Ce n’est jamais une consolation lorsque l’on s’engage en politique par conviction. Je n’ai jamais vu mes ambitions politiques sous l’angle d’un gain personnel. Ce que certains qualifient de « lot de consolation » est, en réalité, une opportunité précieuse pour défendre les idées et valeurs qui ont été au cœur de ma campagne présidentielle. Le rôle de député n’est pas anodin : il s’agit de représenter le peuple, de légiférer sur toutes les lois concernant la vie de la Nation et de contrôler l’action publique. C’est un rôle d’une importance capitale dans la consolidation de notre démocratie et dans la protection des droits des citoyens. Si l’on considère les immenses défis auxquels notre pays est confronté, je vois l’Assemblée comme un espace où je peux continuer à contribuer de manière significative, en portant des réformes audacieuses et en luttant pour des lois qui répondent aux préoccupations des Sénégalais. Plus encore, cette position me permet d’incarner une nouvelle manière de faire de la politique.
Vous étiez la seule femme candidate à la dernière présidentielle. Qu’avez-vous ressenti ?
Être la seule femme candidate à une élection présidentielle, dans un contexte aussi compétitif que celui du Sénégal, est à la fois un honneur et une immense responsabilité. Cela signifie que l’on porte, bien au-delà de son projet politique, les espoirs et les attentes de millions de Sénégalaises.
Cette position m’a permis de mettre en lumière les enjeux de l’inégalité entre les genres dans notre société. Chaque apparition publique, chaque prise de parole était une opportunité pour démontrer que les femmes peuvent non seulement participer au débat politique, mais également le diriger. Il ne s’agissait pas seulement de montrer que c’était possible, mais de prouver que c’était nécessaire pour apporter une perspective différente aux défis auxquels nous faisons face. Cependant, être la seule femme candidate, c’est aussi se confronter à un scepticisme enraciné, parfois voilé, parfois exprimé ouvertement. Les obstacles ont été nombreux, mais ils m’ont rendue plus forte et plus résolue, car à chaque barrière franchie, je savais que je ne faisais pas que tracer ma propre voie : je pavais aussi la route pour celles qui viendront après moi.
2024 est aussi une année marquée par l’avènement du duo Sonko-Diomaye. Quelles relations entretenez-vous avec eux ?

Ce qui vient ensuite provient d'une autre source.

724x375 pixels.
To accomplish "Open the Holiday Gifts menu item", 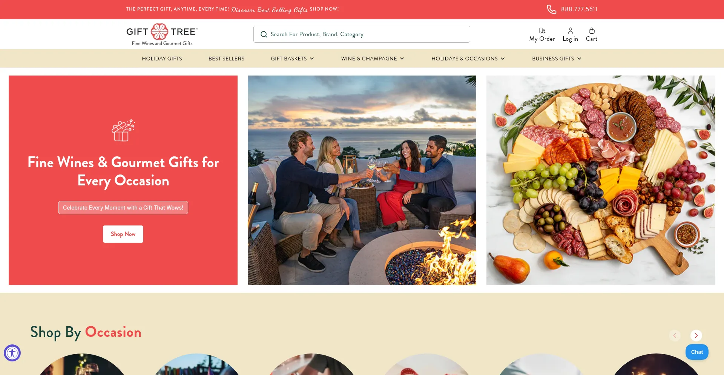I will (x=162, y=59).
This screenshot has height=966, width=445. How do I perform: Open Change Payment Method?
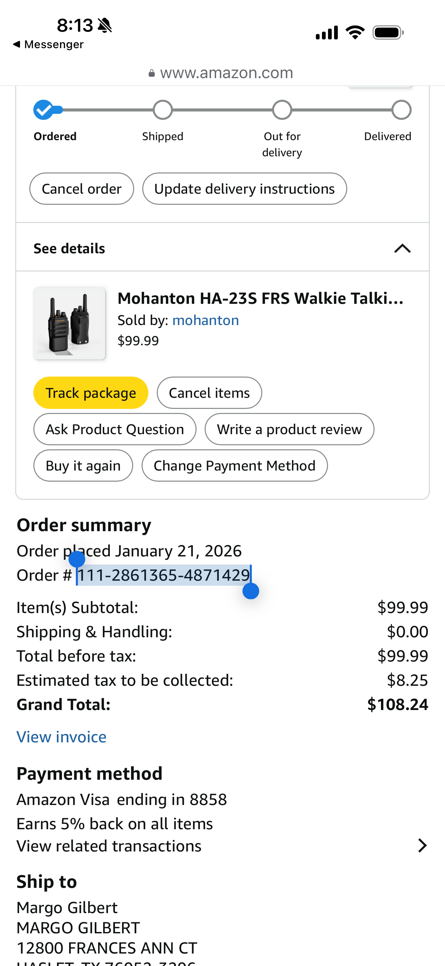235,465
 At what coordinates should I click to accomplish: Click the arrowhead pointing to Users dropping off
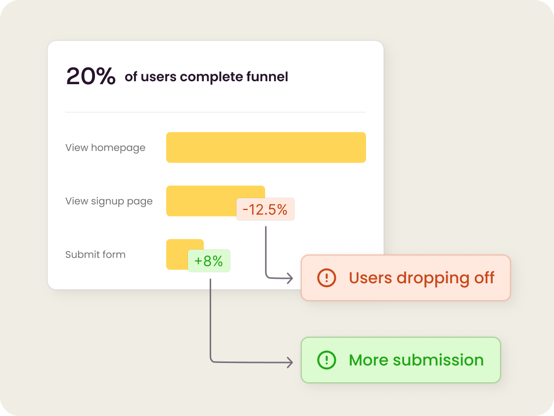coord(290,278)
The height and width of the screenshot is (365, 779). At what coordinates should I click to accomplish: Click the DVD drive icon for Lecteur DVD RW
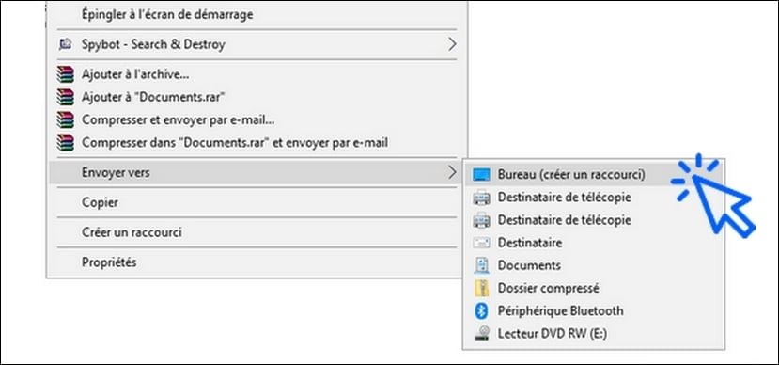point(481,333)
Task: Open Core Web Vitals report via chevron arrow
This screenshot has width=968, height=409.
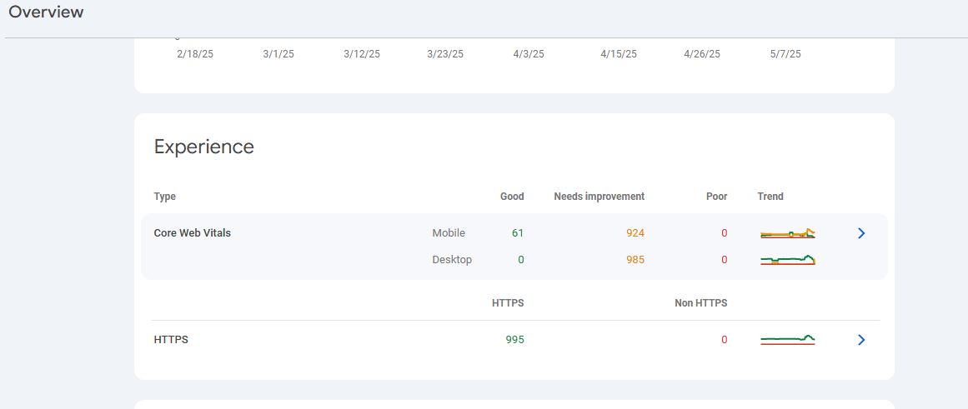Action: click(861, 233)
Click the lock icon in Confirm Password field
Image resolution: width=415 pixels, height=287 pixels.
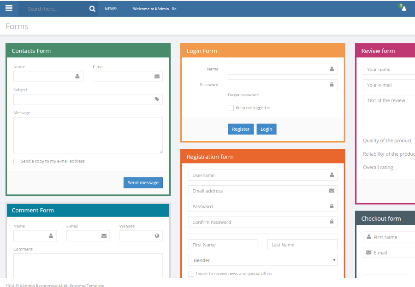[x=332, y=222]
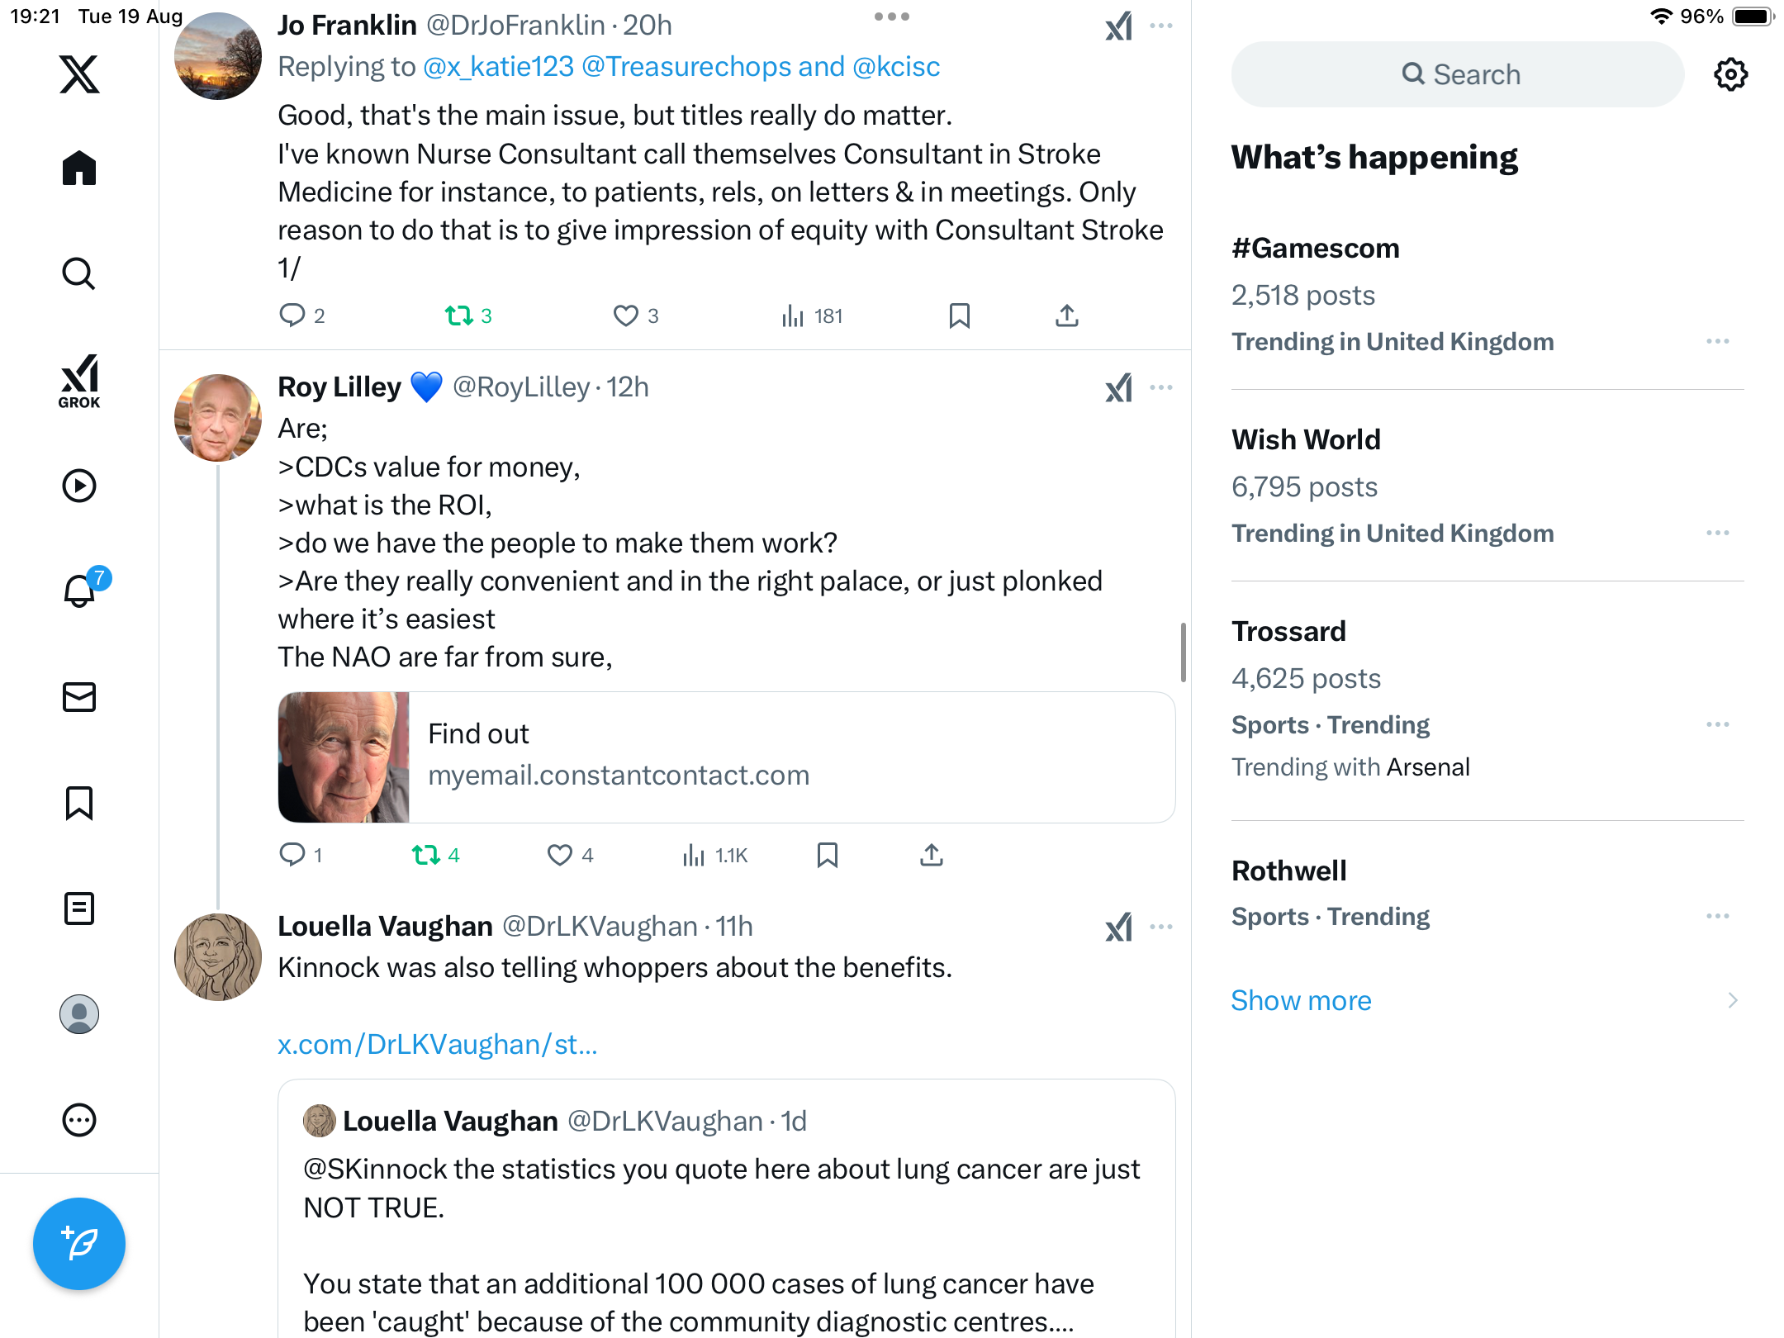
Task: Open Bookmarks in the sidebar
Action: (x=79, y=803)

Je dirais que mes relations avec le duo Sonko-Diomaye, comme vous venez de les appeler, sont exactement les mêmes qu’avec tout autre acteur politique. Elles sont marquées du sceau du respect et de la volonté de courtoisie. Même si nos positions divergent sur certains sujets, je reconnais l’importance de leur rôle actuel dans la conduite des affaires de l’État. La vie politique ne devrait jamais être une guerre de personnes, mais un espace où les divergences enrichissent le débat et servent les intérêts supérieurs de la Nation. Bien que j’assume pleinement ma position dans l’opposition, je leur souhaite sincèrement plein succès dans leur mission. En effet, leur succès, s’il est orienté vers le progrès, sera aussi celui du Sénégal tout entier. Pour ma part, chaque fois qu’une idée pertinente pour le développement de notre pays germera, je n’hésiterai pas à la partager. Servir le Sénégal transcende les ambitions personnelles ou les barrières partisanes. Cela dit, il est important de réaffirmer que mon ambition demeure intacte et assumée. Mon objectif ultime est de me positionner, un jour, à la tête de l’État pour imprimer ma marque à la gouvernance et traduire en actes ma vision pour un Sénégal moderne, équitable et prospère.
Pourquoi avoir choisi d’être non- inscrite à l’Assemblée nationale ?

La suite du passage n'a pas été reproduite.